Limited information is available on optimal treatment volume. Because the inability to eradicate the primary tumor in both low-grade and high-grade ependymomas remains the single most important factor related to treatment failure,19 and because no major difference in survival was detectable between patients who received whole-brain irradiation and those who had RT administered to more limited volumes, it appears to be reasonable to use modern conformal techniques to deliver RT to the presurgical tumor bed along with an added margin of 1–2 cm for both low-grade5, 18, 19, 21 and high-grade lesions.4, 18, 19, 29 The role of therapeutic or prophylactic craniospinal irradiation cannot be addressed by the current series, as spinal puncture at diagnosis and at recurrence was not routinely performed, and only a limited number of patients received craniospinal irradiation.
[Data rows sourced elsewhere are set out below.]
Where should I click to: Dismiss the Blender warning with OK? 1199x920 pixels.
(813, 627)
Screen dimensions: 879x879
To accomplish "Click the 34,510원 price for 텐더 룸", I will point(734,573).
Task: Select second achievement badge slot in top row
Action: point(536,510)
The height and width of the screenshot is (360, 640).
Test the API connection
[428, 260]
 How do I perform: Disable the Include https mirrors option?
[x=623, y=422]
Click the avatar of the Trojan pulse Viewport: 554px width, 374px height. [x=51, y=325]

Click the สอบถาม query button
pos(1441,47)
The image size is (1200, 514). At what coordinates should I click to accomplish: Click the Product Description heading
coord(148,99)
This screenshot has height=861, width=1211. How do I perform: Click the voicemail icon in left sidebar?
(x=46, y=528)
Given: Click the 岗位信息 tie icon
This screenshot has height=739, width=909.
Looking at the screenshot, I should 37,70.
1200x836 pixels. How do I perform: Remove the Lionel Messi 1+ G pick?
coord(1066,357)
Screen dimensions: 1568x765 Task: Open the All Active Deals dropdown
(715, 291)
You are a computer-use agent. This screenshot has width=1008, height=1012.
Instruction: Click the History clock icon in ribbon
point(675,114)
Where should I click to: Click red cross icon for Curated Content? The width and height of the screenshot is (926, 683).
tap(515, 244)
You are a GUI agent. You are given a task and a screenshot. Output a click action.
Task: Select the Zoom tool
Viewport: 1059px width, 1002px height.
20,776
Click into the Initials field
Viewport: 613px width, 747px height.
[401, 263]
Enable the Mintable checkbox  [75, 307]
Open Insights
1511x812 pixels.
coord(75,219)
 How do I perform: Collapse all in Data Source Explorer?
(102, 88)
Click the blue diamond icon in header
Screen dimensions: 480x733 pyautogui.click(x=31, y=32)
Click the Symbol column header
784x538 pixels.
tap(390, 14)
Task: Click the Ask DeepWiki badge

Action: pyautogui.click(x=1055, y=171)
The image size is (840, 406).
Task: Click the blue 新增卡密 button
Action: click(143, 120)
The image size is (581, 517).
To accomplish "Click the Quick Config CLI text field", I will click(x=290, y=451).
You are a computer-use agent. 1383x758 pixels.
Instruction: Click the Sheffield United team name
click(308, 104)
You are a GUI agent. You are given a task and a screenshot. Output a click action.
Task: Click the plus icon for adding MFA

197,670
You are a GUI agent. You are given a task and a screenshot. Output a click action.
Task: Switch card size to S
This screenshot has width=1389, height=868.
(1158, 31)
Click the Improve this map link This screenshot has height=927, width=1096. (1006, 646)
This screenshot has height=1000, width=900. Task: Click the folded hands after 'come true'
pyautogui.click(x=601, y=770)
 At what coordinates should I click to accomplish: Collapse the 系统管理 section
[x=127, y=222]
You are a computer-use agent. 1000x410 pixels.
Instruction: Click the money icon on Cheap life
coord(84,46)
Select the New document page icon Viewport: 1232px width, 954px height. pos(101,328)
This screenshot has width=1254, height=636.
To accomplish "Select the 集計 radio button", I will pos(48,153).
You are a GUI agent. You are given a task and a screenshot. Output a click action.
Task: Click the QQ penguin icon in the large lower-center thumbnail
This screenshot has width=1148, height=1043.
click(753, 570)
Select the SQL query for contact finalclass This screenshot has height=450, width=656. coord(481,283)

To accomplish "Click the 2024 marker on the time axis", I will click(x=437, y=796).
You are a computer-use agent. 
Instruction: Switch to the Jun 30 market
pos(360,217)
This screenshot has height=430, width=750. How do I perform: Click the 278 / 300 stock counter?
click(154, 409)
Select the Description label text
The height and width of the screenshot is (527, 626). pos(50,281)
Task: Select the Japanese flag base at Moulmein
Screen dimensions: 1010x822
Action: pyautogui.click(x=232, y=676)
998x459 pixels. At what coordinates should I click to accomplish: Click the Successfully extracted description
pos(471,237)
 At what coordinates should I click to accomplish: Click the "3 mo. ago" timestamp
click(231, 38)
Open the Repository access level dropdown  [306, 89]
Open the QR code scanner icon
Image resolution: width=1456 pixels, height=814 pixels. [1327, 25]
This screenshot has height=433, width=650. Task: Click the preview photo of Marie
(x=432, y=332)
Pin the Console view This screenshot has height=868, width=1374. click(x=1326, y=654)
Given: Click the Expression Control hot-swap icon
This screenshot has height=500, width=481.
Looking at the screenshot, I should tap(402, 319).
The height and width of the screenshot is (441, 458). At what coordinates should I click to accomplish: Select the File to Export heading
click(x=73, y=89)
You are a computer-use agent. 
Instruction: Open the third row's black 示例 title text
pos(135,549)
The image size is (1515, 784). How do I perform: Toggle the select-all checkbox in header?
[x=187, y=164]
Little is also known about the optimal radiation dose to be administered, and patients in the current series were treated in a relatively uniform manner; thus, meaningful conclusions regarding dosing could not be drawn. It is probable that 54–60 Gy should be delivered to the tumor bed, with the dose to the optic chiasm limited to 55 Gy, the dose to the upper cervical spinal cord limited to 54 Gy, and the dose to the optic nerves limited to 50.4 Gy whenever possible.42
To our knowledge, the current study represents the largest report to date on adult patients with ependymal tumors. Multivariate analyses were performed to reduce selection biases and differences in terms of prognostic variables between compared groups. There have been no prospective trials involving adults with ependymal tumors. Such considerations notwithstanding, the current study suffers from all of the drawbacks associated with retrospective studies. In addition, due to the limited number of events, confidence intervals are large, and some results might not be completely reliable. Thus, our findings should be interpreted with caution and confirmed after an extended follow-up period. Nonetheless, in our opinion, the current analysis does not allow us to rule out the possibility that deferral of RT until recurrence may have a detrimental effect on FFS and/or OS for patients with Grade 2 ependymoma, regardless of the degree of tumor ablation. It is likely that a subset of patients can be treated with surgery alone; an instrument that is more accurate and reliable than subjective assessment in detecting postsurgical residual disease could be useful for identifying this subpopulation.